**Work instruction:**
Copy the part of the abstract that opens with the words containing "We first studied" and closes with "supercoiled DNA (1).", changing "supercoiling stress" to "oxidative stress".

**Text section:**
• • •

Book of Abstracts: Albany 2007
June 19-23 2007
Telomere-Like Motifs In A Genome Wide Regulatory Role
Comprehensive characterization of all encoded elements is a fundamental prerequisite for understanding biological function. DNA sequence as regulatory elements is well-established; however, DNA structure is relatively unexplored in this context. Using G-quadruplex or G4 DNA (structural motifs commonly found within eukaryote telomores) as a model we researched the role of DNA structure in transcription in both prokaryotes and eurkaryotes.
We first studied 18 representative prokaryotic species. Analyses of over 61,000 ORFs indicated enrichment of G4 motifs in putative regulatory regions. Based on this and several other lines of evidence we predicted that G4 DNA may present regulatory signals and hypothesized regulatory role of G4 DNA during supercoiling stress. Our hypothesis gains support from analysis for 55 DNA-binding proteins in Escherichia coli, which reveals significant (p<0.001) association of G4 motifs with target sites of global regulators FIS, Lrp, and the sigma factor RpoD (σ70), which are believed to be induced by supercoiled DNA (1).

• • •

**Information shown:**
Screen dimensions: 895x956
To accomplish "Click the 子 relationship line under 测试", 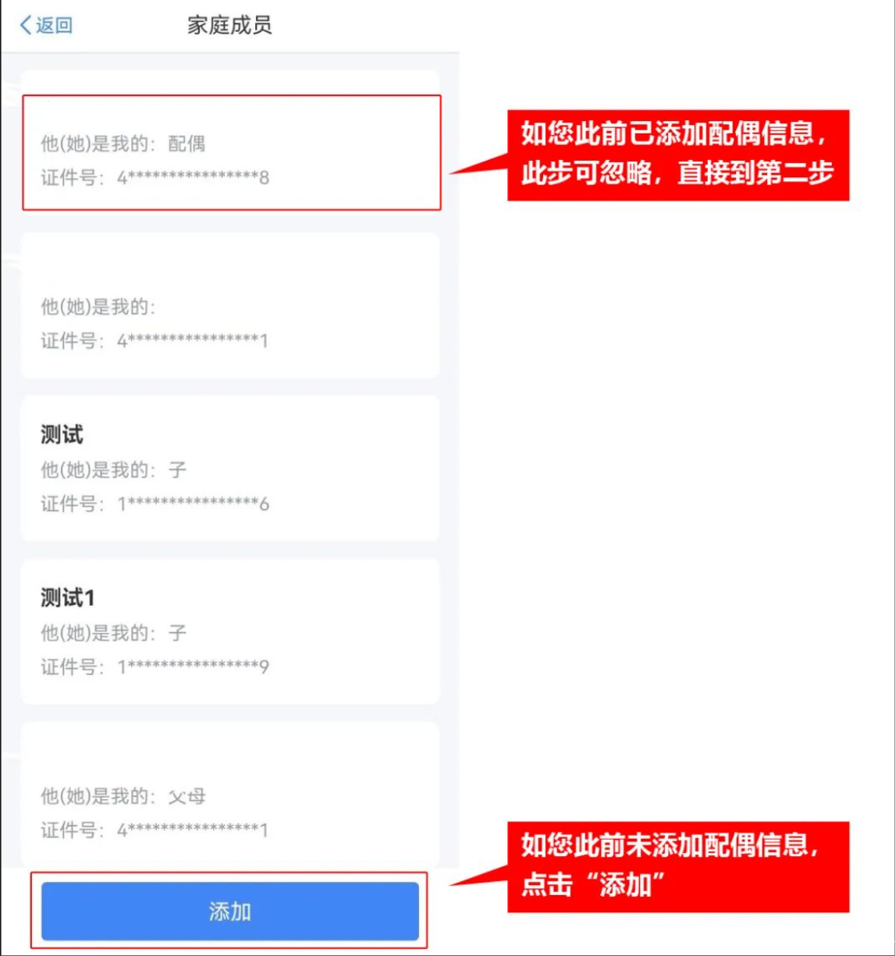I will pos(114,470).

• • •

**Result below:**
We first studied 18 representative prokaryotic species. Analyses of over 61,000 ORFs indicated enrichment of G4 motifs in putative regulatory regions. Based on this and several other lines of evidence we predicted that G4 DNA may present regulatory signals and hypothesized regulatory role of G4 DNA during oxidative stress. Our hypothesis gains support from analysis for 55 DNA-binding proteins in Escherichia coli, which reveals significant (p<0.001) association of G4 motifs with target sites of global regulators FIS, Lrp, and the sigma factor RpoD (σ70), which are believed to be induced by supercoiled DNA (1).